++++ Records provided ++++

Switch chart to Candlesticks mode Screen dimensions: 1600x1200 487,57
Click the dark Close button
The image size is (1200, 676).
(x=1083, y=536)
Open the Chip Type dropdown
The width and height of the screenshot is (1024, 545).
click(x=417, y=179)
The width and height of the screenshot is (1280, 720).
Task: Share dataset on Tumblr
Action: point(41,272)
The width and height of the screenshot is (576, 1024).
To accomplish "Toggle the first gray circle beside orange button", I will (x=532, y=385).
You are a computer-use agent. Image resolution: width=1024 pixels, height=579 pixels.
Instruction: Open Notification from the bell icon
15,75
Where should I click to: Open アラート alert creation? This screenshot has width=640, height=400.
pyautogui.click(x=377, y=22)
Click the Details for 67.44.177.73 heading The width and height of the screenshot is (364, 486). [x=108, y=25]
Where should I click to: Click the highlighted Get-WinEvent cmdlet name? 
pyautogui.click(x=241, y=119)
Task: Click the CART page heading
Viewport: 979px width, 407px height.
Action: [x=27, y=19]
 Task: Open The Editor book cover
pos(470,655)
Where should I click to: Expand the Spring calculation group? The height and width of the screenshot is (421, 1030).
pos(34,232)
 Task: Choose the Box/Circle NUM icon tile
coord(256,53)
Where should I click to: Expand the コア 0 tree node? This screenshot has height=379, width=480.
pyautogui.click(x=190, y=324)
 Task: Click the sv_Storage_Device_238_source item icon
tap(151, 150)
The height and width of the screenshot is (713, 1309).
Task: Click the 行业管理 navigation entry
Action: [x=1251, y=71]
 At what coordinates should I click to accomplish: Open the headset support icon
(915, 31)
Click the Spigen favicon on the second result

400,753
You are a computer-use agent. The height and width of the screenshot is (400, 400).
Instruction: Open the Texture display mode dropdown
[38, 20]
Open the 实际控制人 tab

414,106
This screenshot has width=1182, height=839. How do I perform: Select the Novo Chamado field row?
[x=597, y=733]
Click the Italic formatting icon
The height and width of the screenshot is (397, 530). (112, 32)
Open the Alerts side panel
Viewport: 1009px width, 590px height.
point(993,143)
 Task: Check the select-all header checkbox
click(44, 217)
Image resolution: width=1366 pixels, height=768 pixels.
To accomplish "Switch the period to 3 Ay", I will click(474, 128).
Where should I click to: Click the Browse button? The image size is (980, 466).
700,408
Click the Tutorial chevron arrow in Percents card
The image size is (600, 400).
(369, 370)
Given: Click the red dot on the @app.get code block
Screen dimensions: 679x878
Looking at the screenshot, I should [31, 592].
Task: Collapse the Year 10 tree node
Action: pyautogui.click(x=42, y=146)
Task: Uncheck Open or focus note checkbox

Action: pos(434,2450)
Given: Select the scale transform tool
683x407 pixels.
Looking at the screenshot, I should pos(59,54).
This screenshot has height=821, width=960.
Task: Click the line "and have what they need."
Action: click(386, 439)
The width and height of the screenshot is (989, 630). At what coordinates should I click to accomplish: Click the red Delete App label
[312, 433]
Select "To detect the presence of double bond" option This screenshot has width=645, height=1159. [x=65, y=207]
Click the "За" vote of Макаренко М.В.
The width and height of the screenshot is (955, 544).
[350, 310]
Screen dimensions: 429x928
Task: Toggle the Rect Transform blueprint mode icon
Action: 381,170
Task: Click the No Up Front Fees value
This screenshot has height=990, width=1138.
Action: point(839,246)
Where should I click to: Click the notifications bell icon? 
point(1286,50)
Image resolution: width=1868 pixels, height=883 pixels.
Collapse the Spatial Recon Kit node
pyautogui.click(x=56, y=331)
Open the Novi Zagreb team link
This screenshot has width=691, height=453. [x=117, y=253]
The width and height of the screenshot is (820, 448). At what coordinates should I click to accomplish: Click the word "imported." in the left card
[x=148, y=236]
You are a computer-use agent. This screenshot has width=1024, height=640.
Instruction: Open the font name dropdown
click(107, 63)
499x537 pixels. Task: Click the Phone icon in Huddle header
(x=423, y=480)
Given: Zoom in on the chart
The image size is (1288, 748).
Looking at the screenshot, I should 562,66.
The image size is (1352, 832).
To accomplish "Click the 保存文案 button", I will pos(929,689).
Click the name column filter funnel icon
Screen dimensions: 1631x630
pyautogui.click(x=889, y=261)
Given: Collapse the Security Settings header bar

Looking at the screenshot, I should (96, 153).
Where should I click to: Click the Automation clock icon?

++++

**Instructions for the task**
The output should be the entire listing, exactly as it is.

**Response below**
Switch chart to Candlesticks mode Screen dimensions: 1600x1200 487,57
Click the dark Close button
The image size is (1200, 676).
(x=1083, y=536)
Open the Chip Type dropdown
The width and height of the screenshot is (1024, 545).
click(x=417, y=179)
The width and height of the screenshot is (1280, 720).
Task: Share dataset on Tumblr
Action: point(41,272)
The width and height of the screenshot is (576, 1024).
To accomplish "Toggle the first gray circle beside orange button", I will (x=532, y=385).
You are a computer-use agent. Image resolution: width=1024 pixels, height=579 pixels.
Instruction: Open Notification from the bell icon
15,75
Where should I click to: Open アラート alert creation? This screenshot has width=640, height=400.
pyautogui.click(x=377, y=22)
Click the Details for 67.44.177.73 heading The width and height of the screenshot is (364, 486). [x=108, y=25]
Where should I click to: Click the highlighted Get-WinEvent cmdlet name? 
pyautogui.click(x=241, y=119)
Task: Click the CART page heading
Viewport: 979px width, 407px height.
Action: [x=27, y=19]
 Task: Open The Editor book cover
pos(470,655)
Where should I click to: Expand the Spring calculation group? The height and width of the screenshot is (421, 1030).
pos(34,232)
 Task: Choose the Box/Circle NUM icon tile
coord(256,53)
Where should I click to: Expand the コア 0 tree node? This screenshot has height=379, width=480.
pyautogui.click(x=190, y=324)
 Task: Click the sv_Storage_Device_238_source item icon
tap(151, 150)
The height and width of the screenshot is (713, 1309).
Task: Click the 行业管理 navigation entry
Action: [x=1251, y=71]
 At what coordinates should I click to accomplish: Open the headset support icon
(915, 31)
Click the Spigen favicon on the second result

400,753
You are a computer-use agent. The height and width of the screenshot is (400, 400).
Instruction: Open the Texture display mode dropdown
[38, 20]
Open the 实际控制人 tab

414,106
This screenshot has width=1182, height=839. How do I perform: Select the Novo Chamado field row?
[x=597, y=733]
Click the Italic formatting icon
The height and width of the screenshot is (397, 530). (112, 32)
Open the Alerts side panel
Viewport: 1009px width, 590px height.
point(993,143)
 Task: Check the select-all header checkbox
click(44, 217)
Image resolution: width=1366 pixels, height=768 pixels.
To accomplish "Switch the period to 3 Ay", I will click(474, 128).
Where should I click to: Click the Browse button? The image size is (980, 466).
700,408
Click the Tutorial chevron arrow in Percents card
The image size is (600, 400).
(369, 370)
Given: Click the red dot on the @app.get code block
Screen dimensions: 679x878
Looking at the screenshot, I should [31, 592].
Task: Collapse the Year 10 tree node
Action: pyautogui.click(x=42, y=146)
Task: Uncheck Open or focus note checkbox

Action: pos(434,2450)
Given: Select the scale transform tool
683x407 pixels.
Looking at the screenshot, I should pos(59,54).
This screenshot has height=821, width=960.
Task: Click the line "and have what they need."
Action: click(386, 439)
The width and height of the screenshot is (989, 630). At what coordinates should I click to accomplish: Click the red Delete App label
[312, 433]
Select "To detect the presence of double bond" option This screenshot has width=645, height=1159. [x=65, y=207]
Click the "За" vote of Макаренко М.В.
The width and height of the screenshot is (955, 544).
[350, 310]
Screen dimensions: 429x928
Task: Toggle the Rect Transform blueprint mode icon
Action: 381,170
Task: Click the No Up Front Fees value
This screenshot has height=990, width=1138.
Action: point(839,246)
Where should I click to: Click the notifications bell icon? 
point(1286,50)
Image resolution: width=1868 pixels, height=883 pixels.
Collapse the Spatial Recon Kit node
pyautogui.click(x=56, y=331)
Open the Novi Zagreb team link
This screenshot has width=691, height=453. [x=117, y=253]
The width and height of the screenshot is (820, 448). At what coordinates should I click to accomplish: Click the word "imported." in the left card
[x=148, y=236]
You are a computer-use agent. This screenshot has width=1024, height=640.
Instruction: Open the font name dropdown
click(107, 63)
499x537 pixels. Task: Click the Phone icon in Huddle header
(x=423, y=480)
Given: Zoom in on the chart
The image size is (1288, 748).
Looking at the screenshot, I should 562,66.
The image size is (1352, 832).
To accomplish "Click the 保存文案 button", I will pos(929,689).
Click the name column filter funnel icon
Screen dimensions: 1631x630
pyautogui.click(x=889, y=261)
Given: Collapse the Security Settings header bar

Looking at the screenshot, I should (96, 153).
Where should I click to: Click the Automation clock icon?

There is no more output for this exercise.